Applications of microfluidic systems in breast cancer

In 2021, Humayun et al., developed an organotypic microfluidic model to investigate cancer-vasculature interactions during cancer extravasation in TNBC [83]. This system employed a tubular endothelial vessel generated from induced pluripotent stem cell-derived endothelial cells within a collagen-fibrinogen matrix. Breast cancer cells were then injected through and cultured along the lumen of the endothelial vessel. This approach identified cancer-vascular crosstalk involving increased levels of secreted factors such as IL-6, IL-8, and MMP-3. However, this model has only looked at one element of the breast TME and future studies should focus on the use of multicellular microfluidic approaches.

Recent advances have been made utilising microfluidic systems to model BC-stroma interactions [82, 84]. Lugo-Cintron et al. developed a multicellular microfluidic organotypic model of BC cells and fibroblasts in collagen or fibronectin-rich matrixes to investigate how different ECM compositions and fibroblast compositions impacted BC migration [84]. The greatest migration was observed when TNBC cells were co-cultured with CAFs, however, culture in a fibronectin-rich matrix also demonstrated increased tumour migration. Interestingly, they show that MMP inhibitors are not effective when CAFs are present, suggesting why preclinical studies based on in vitro 2D cultures have failed. This highlights the potential of such model systems to assist clinical trials.

Berger Fridman and colleagues developed two breast TME models using a high throughput microfluidic system [85]. Their ‘pro-inflammatory’ TME model consisted of BC cells with fibroblasts, M1-like macrophages and activated T cells. In comparison, the second ‘immunosuppressive model’ contained M2-like macrophages and non-activated T cells. Results suggested that macrophages switched from an M1-like to an M2-like phenotype in the pro-inflammatory model, exhibiting increased IL-10 and CD86 expression.

Interestingly, most previous microfluidic studies have focussed on TNBC, using the invasive MDA-MB-231 cell line. The usefulness of such microfluidic models could be further improved by incorporating different cell lines that represent distinct BC subtypes, and utilising patient-derived cancer cells. Furthermore, there are currently no published reports of microfluidic models investigating the inflammatory obese microenvironment in BC, providing an avenue for further investigation.
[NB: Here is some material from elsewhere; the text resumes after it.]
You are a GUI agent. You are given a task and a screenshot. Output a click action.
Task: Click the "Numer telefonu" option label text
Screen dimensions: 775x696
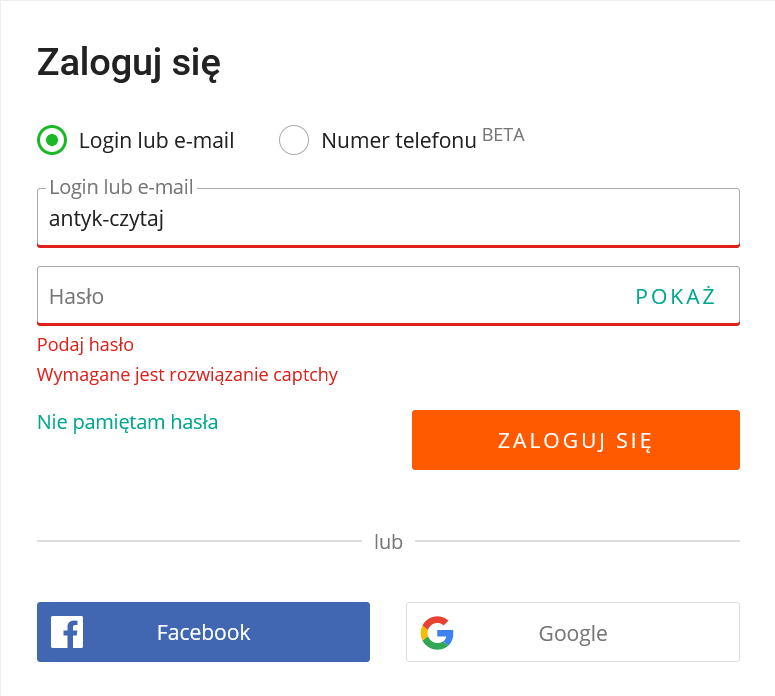click(398, 141)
Current challenges and future directions

As discussed above, 3D co-culture systems offer the potential to better replicate the breast tissue microenvironment and in vivo physiology than 2D culture or animal models, as they can organise into distinct structures resembling functional units of the breast. Additionally, 3D co-culture models provide a useful tool for recapitulating the stromal-mediated effects on tumour development and drug resistance. Nonetheless, there remains a need for novel models that replicate obesity associated adipose inflammation in BC to investigate tumour-adipose interactions. Furthermore, the inclusion of adipocytes within 3D models of BC has mainly utilised stem cells. The differentiation of stem cells into adipocytes may not provide an appropriate source of adipocytes for recapitulating adipose-tumour interactions within the breast, and further studies are required utilising primary adipose tissue.

A recent study showed that breast cancer cells from obese and lean patients showed significant differences in their gene expression profiles, which may suggest a possible reprogramming of mammary epithelial cells in an obese setting [86]. Furthermore, this study showed that obesity had a diverse impact on the immune landscape and stromal populations of the breast TME. Therefore, further mechanistic studies are required investigating breast cancer behaviour in lean vs obese environments. The use of 3D in vitro co-culture systems may provide a useful tool for such mechanistic studies, where cancer cells can be grown in culture medium containing high glucose or fatty acids to mimic caloric overload. As obesity is a rising global epidemic, it is vital to understand how the TME differs between obese and lean patients to develop personalised therapy approaches to treat these distinct BCs accordingly. Given the prevalence of obesity globally, the need to incorporate preclinical obesity models in cancer investigations is imperative.